The Department of Health plans to roll out further ‘upgrades’ to South Africa’s Covid-19 certificate – but there are limitations on how the certificate can currently be used abroad.
The department’s acting director-general Dr Nicholas Crisp told eNCA that the certificate is being rolled out in three phases:
- A pilot phase;
- A verifiable phase using a QR code in South African using South African technology;
- An international phase that will introduce crypto-security and allow the certificate to be used overseas.
Crisp said that the certificate is currently designed to allow access to events in South Africa – including sports, restaurants and workplaces – and that it will be some time before these features are available abroad.
This means South Africa’s vaccine certificate cannot be ‘read’ internationally, with international Covid-19 vaccine certificates also not readable locally.
Crisp added that international discussions around improved functionality will likely continue until the end of the year.

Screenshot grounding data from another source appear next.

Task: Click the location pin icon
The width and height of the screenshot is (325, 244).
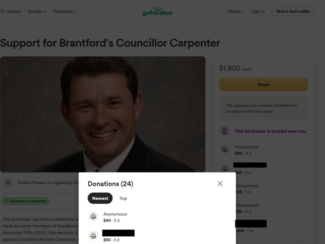Action: (x=225, y=131)
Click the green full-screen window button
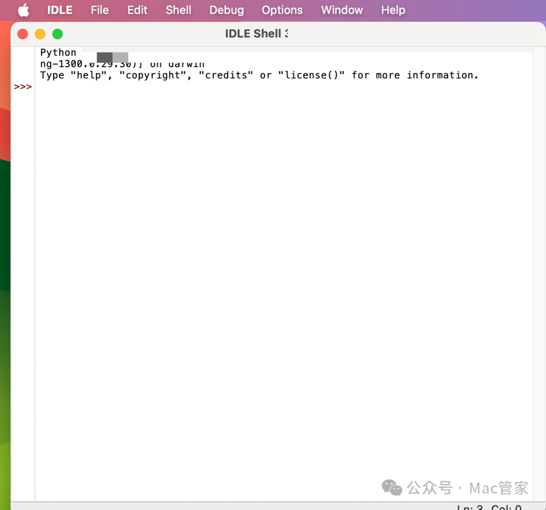This screenshot has height=510, width=546. (58, 34)
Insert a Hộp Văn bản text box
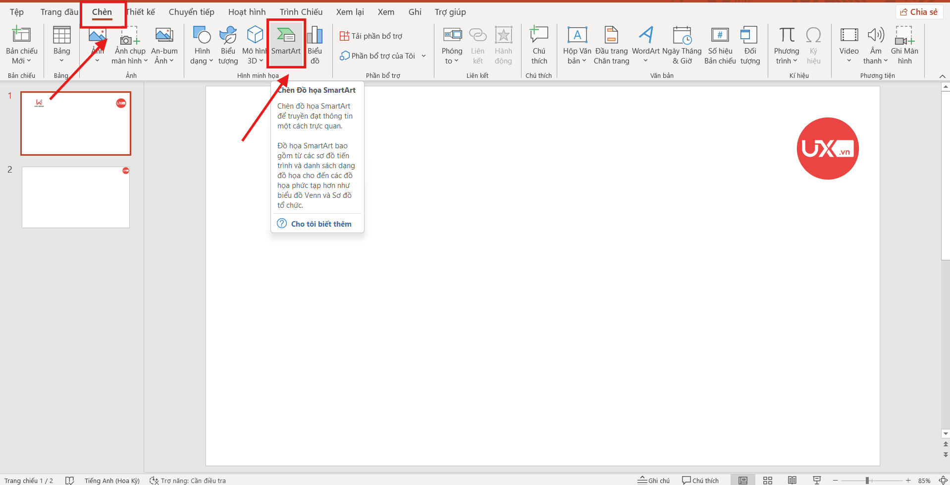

However, he cautioned that expanding the certificate for international use has a significant cost associated with it.
“At this stage, we are trying to work out where to get the money for the last phase. Remember, the number of people that travel abroad is very small compared to the number of people it was designed for in South Africa. The first and most important step is that it is useful here.”
Crisp said that while the certificates are ‘recognised’ internationally, they are not necessarily readable. He added that thousands of South Africans have still travelled overseas without issue.

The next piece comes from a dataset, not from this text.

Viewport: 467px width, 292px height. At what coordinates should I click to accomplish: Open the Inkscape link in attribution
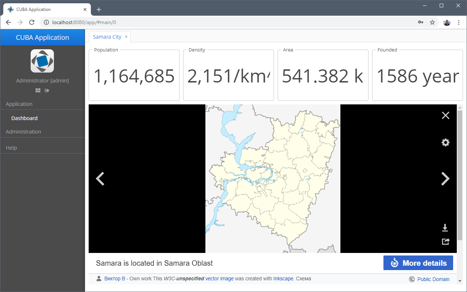283,278
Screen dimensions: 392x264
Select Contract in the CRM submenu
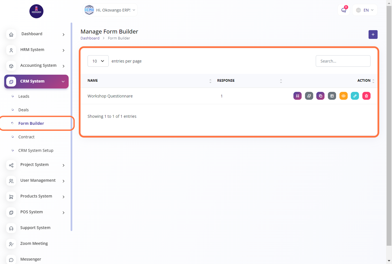pyautogui.click(x=26, y=137)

He said that he would engage with the Department of International Relations and Cooperation to develop a list of the countries where the South African Covid-19 certificate is accepted.
The Covid-19 certificate is currently only available to people fully vaccinated against Covid-19, with users required to fill in their contact details, including their ID number and Electronic Vaccination Data System (EVDS) code.

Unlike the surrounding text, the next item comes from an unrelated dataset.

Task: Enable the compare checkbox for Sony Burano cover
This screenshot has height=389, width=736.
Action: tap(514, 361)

Upon entering these details, users will be sent a one-time PIN confirming the authenticity of the information they have provided. The PIN can then be entered to access the final, digital Covid-19 vaccine certificate.
In a media briefing on 12 November, Health minister Dr Joe Phaahla officially announced phase 2 of the certificate that will see the QR codes embedded on the digital certificates ‘go live’.
This will allow third-party groups to use the QR codes to verify the validity of the info on the card, he said.
The opening up of the QR code to third parties will allow private businesses and the government to better monitor who has or has not been vaccinated and could pave the way for the further reopening of sports and other events in South Africa.
It could also make it easier to monitor areas where mandatory Covid-19 vaccination policies have been put in place.